One good way to do ray triangle intersection is to use barycentric coordinates. If the triangle has vertices p0, p1, p2, then any point in the plane containing the triangle can be represented as

        p = a*p0 + b*p2 + g*p3

and the constraint a + b + g = 1 will also hold. If you want to interpolate colors or normals across the triangle, you can use a similar formula. A little messing around will convince you that for points inside the triangle, a, b, and g are all positive, and outside the triangle, at least one is negative. We can take this info, and get rid of a:

        p = p0 + b*(p1 - p0) + g*(p2-p0)

The point p is inside if b and g are positive, and (b+g) < 1.

A point on our ray can be represented as p' = o + t*v, where o is the point of origin on the ray, and v is the direction of propagation. Plugging this into the triangle formula, we can find whether any point on the ray is also a point on the plane:

        o + t*v = p0 + b*(p1 - p0) + g*(p2-p0)

Note that this is really 3 linear equations (one for x, y and z). You can rewrite this as a 3 by 3 linear system and solve for (t, b, g) and there is a hit if and only if:

        t > 0
        b > 0
        g > 0
        b+g < 1

Alternatively, you can first find the equation of the plane containing the triangle and find t. This will give you an explicit point h on the plane. You now have:

        h = p0 + b*(p1 - p0) + g*(p2-p0)

Now you have 3 equations and 2 unknowns. Choosing any two of the equations is equivalent to projecting the problem onto one of the cartesian planes.
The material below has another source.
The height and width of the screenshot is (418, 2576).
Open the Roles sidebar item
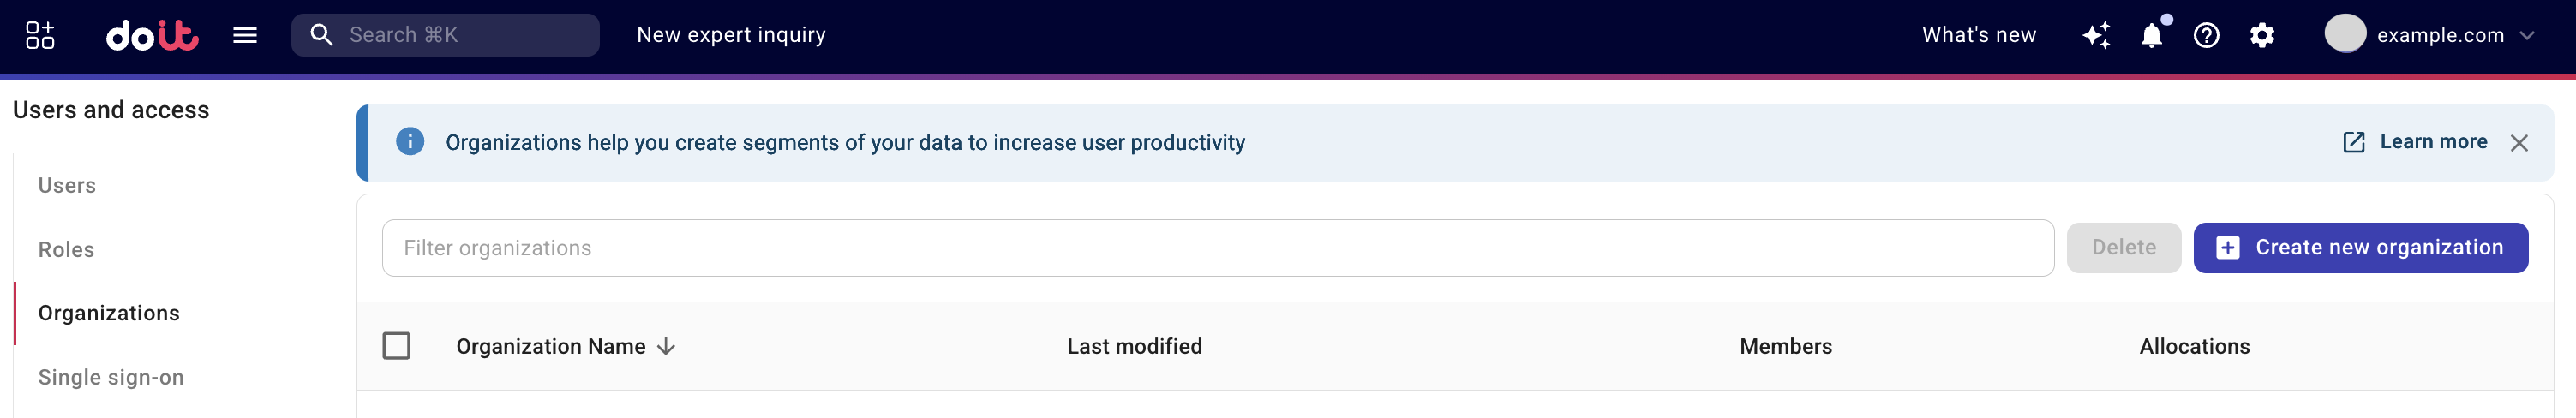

Watch out if the triangle is in one of the planes, because the projection might be a line segment. You can check the surface normal to see if it is one of those cases (I just use the dimensions associated with the smallest magnitude components of the normal).

Note-- none of this is new. GG II and the ray tracing book have other ways to do it. Also, if your scenes are large, you are probably better off optimizing your spatial partitioning code (the part which takes longer for bigger scenes).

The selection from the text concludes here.